*Activity*:
The number of lines below containing the word "width" is all that should be returned.
━━━━━ The input ━━━━━
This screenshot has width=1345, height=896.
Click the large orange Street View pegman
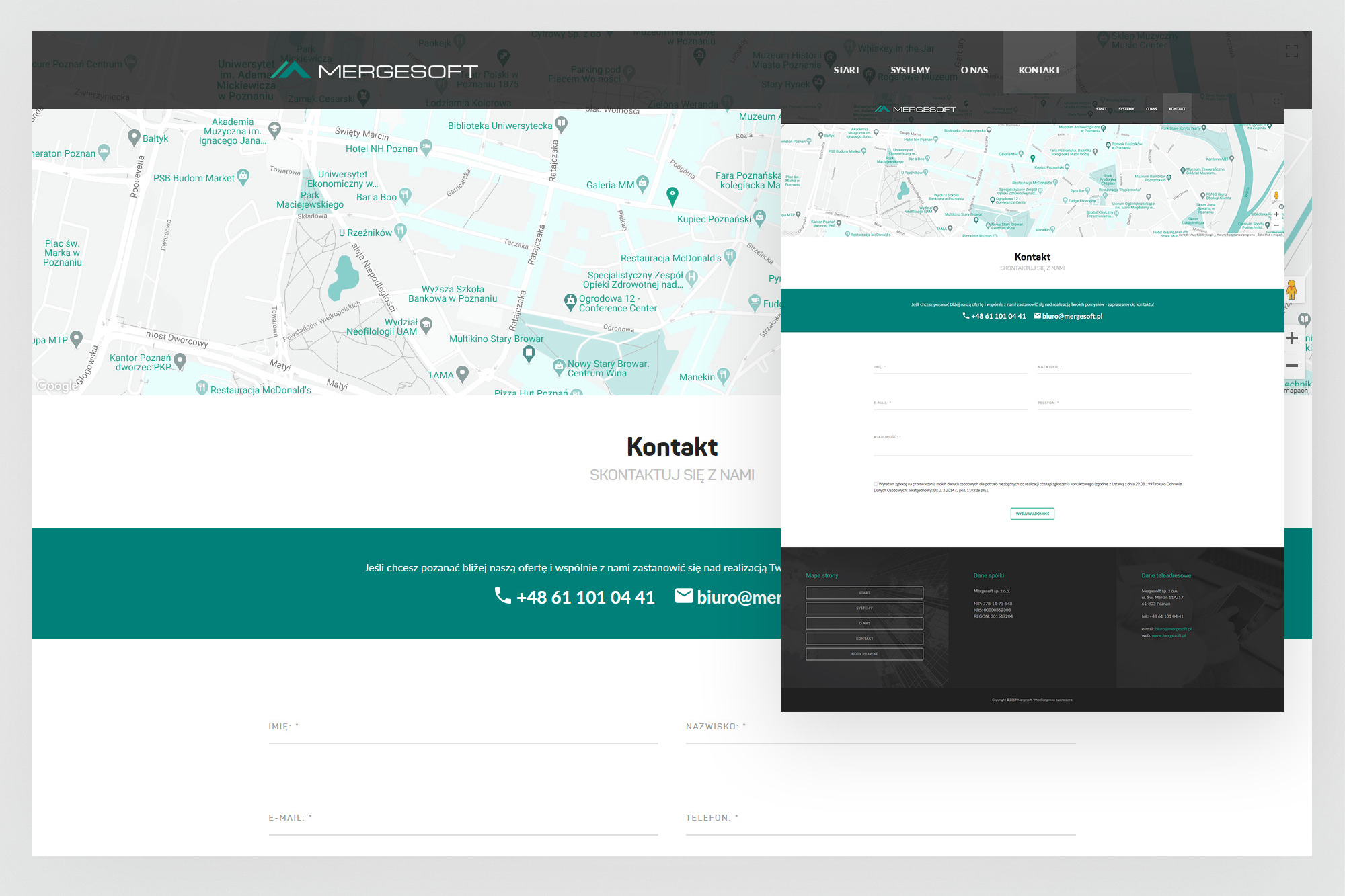[1291, 290]
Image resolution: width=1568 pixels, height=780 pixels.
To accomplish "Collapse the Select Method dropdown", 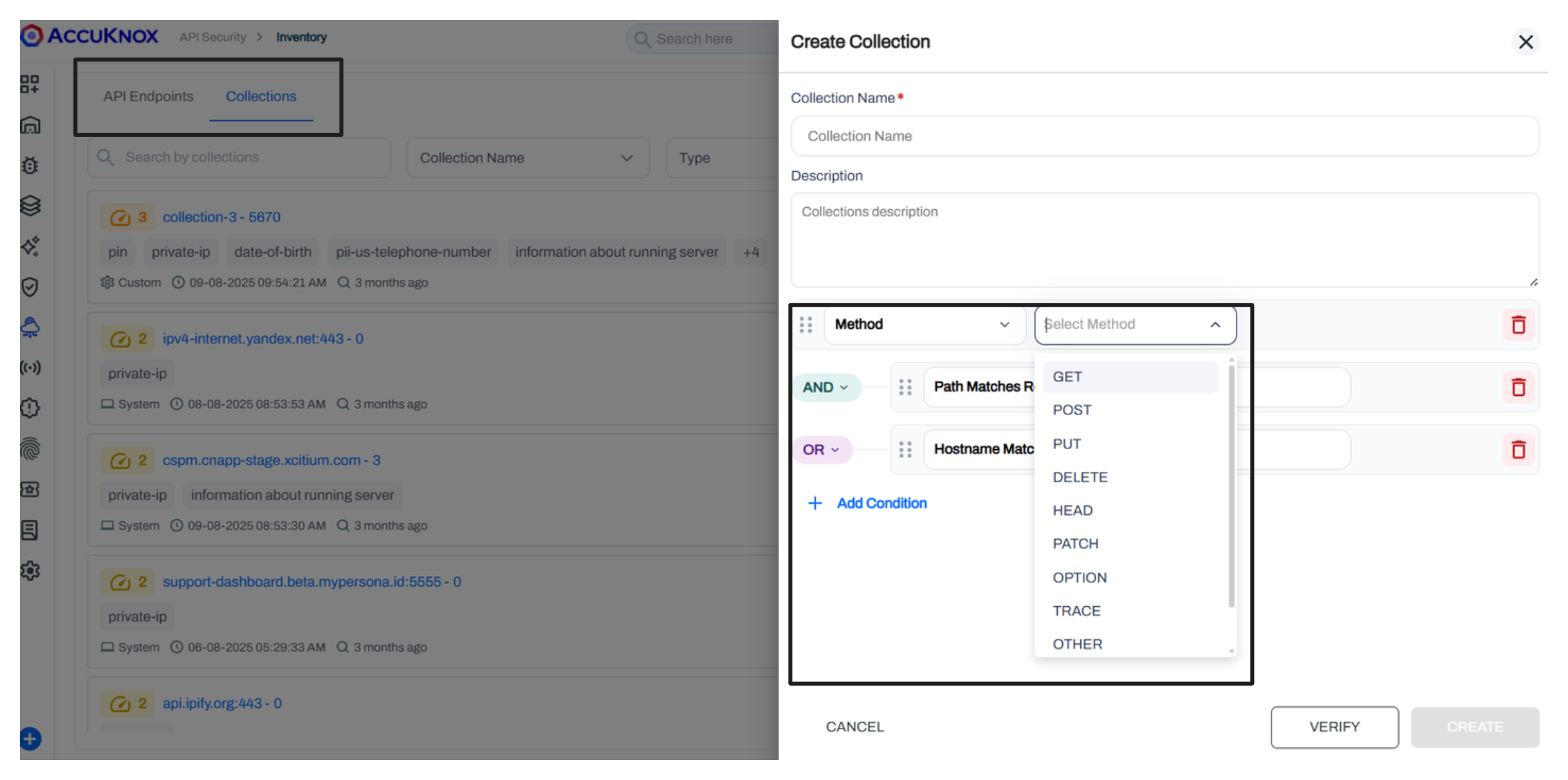I will tap(1215, 325).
━━━━━
*Answer section*:
2